I-II, q. 98, a. 4; In 3 Sent., d. 4, q. 3, a. 1; In Hebr., c. 1, lect. 4

Pare che l'unione dell'incarnazione sia stata meritata.

Infatti:

1. Le parole del Salmo [ Sal 33,22 ]: « Signore, sia su di noi la tua grazia, perché in te speriamo », vengono commentate così dalla Glossa [ interlin. ]: « Qui traspare nel Profeta il desiderio dell'incarnazione, e il merito per ottenerne il compimento ».

Quindi l'incarnazione è oggetto di merito.

2. Chi merita una retribuzione, merita ciò che è indispensabile per essa.

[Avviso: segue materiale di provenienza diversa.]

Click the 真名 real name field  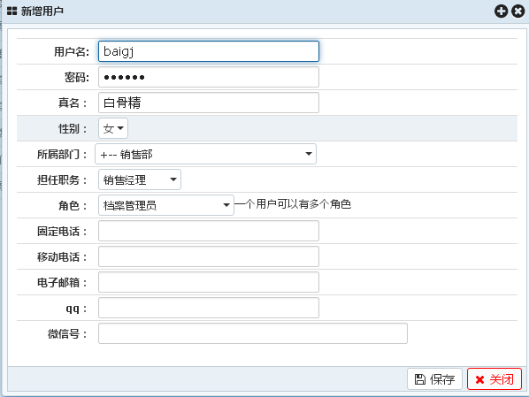pos(209,103)
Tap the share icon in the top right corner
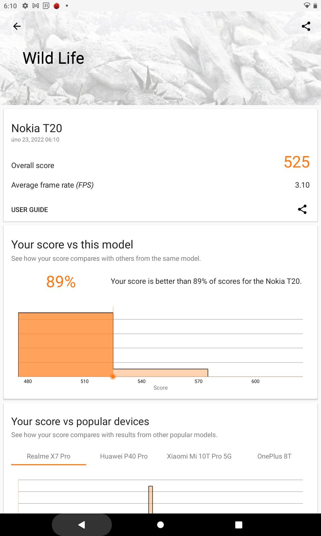This screenshot has width=321, height=536. click(x=306, y=26)
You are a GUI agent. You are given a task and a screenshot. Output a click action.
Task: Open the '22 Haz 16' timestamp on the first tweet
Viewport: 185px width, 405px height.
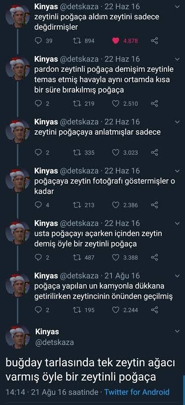(122, 7)
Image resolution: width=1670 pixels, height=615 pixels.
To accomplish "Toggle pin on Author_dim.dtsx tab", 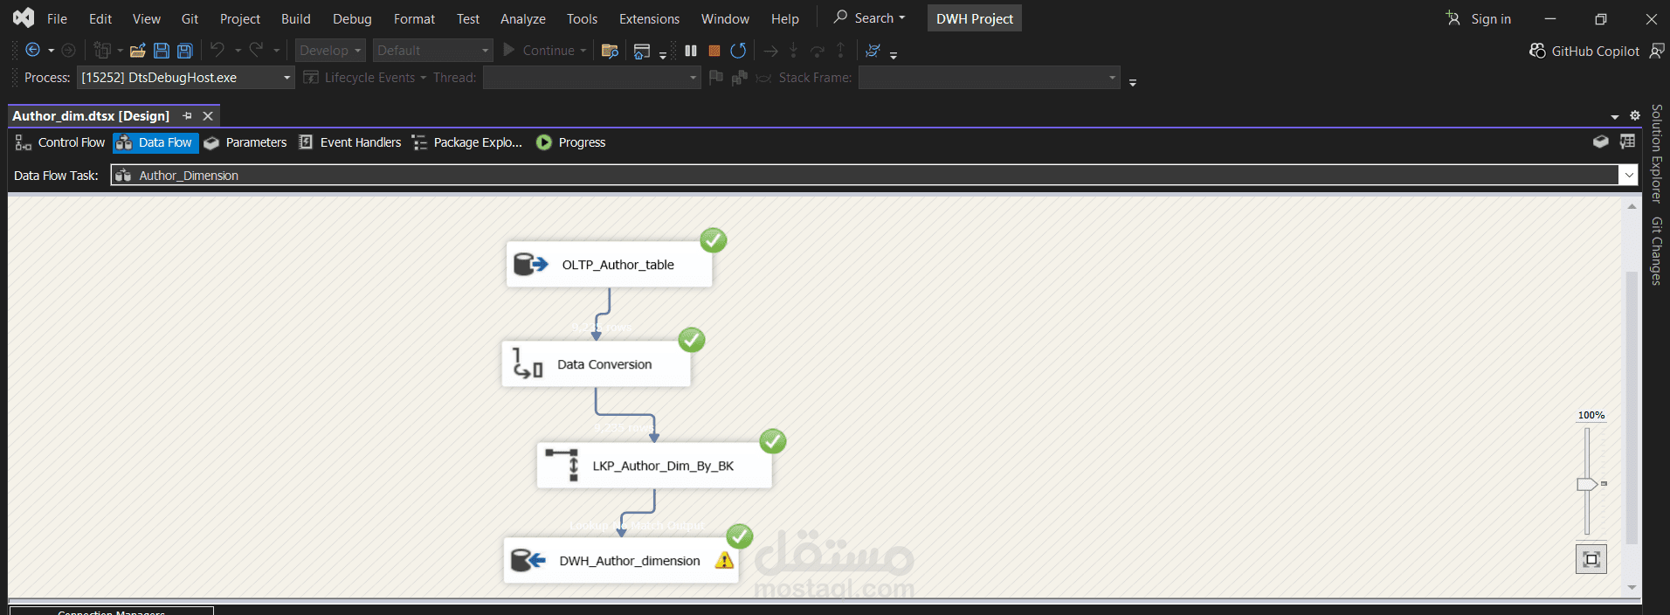I will (x=187, y=116).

Ma gli antichi Padri meritavano la vita eterna, alla quale però non potevano giungere se non in virtù dell'incarnazione; dice infatti S. Gregorio [ Mor. 13,43 ]: « Quelli che vennero in questo mondo prima della nascita di Cristo, per quanta santità avessero non potevano essere accolti nella patria celeste appena usciti dal corpo, poiché non era ancora giunto colui che doveva collocare le anime dei giusti nella sede eterna ».

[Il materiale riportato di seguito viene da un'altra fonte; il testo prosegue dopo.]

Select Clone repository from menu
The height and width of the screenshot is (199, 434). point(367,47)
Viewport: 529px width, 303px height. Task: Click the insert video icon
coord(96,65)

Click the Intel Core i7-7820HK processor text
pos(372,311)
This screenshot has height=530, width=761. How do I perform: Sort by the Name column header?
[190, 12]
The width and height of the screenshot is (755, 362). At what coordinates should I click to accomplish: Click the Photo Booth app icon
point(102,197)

Quindi pare che abbiano meritato l'incarnazione.

3. Della Beata Vergine si canta che « meritò di portare il Signore di tutti »: e ciò avvenne con l'incarnazione.

Quindi l'incarnazione è oggetto di merito.

In contrario:

S. Agostino [ De praedest. sanct. 15.30 ] dice: « Chi trovasse nel nostro Capo dei meriti precedenti alla sua singolare generazione, cerchi pure in noi sue membra dei meriti precedenti alla nostra comune rigenerazione ».

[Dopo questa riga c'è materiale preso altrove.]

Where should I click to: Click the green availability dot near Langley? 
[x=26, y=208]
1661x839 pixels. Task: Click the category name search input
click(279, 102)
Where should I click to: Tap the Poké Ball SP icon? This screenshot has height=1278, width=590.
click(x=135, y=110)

Ma nessun merito precede la nostra rigenerazione, come dice S. Paolo [ Tt 3,5 ]: « Ci ha salvati non in virtù di opere di giustizia da noi compiute, ma per sua misericordia, mediante un lavacro di rigenerazione ».

Quindi neppure la generazione di Cristo fu preceduta da qualche merito.

Dimostrazione:

Quanto allo stesso Cristo è chiaro, stando alle cose già dette [ aa. 2,3,6 ], che da parte sua nessun merito poté precedere l'unione.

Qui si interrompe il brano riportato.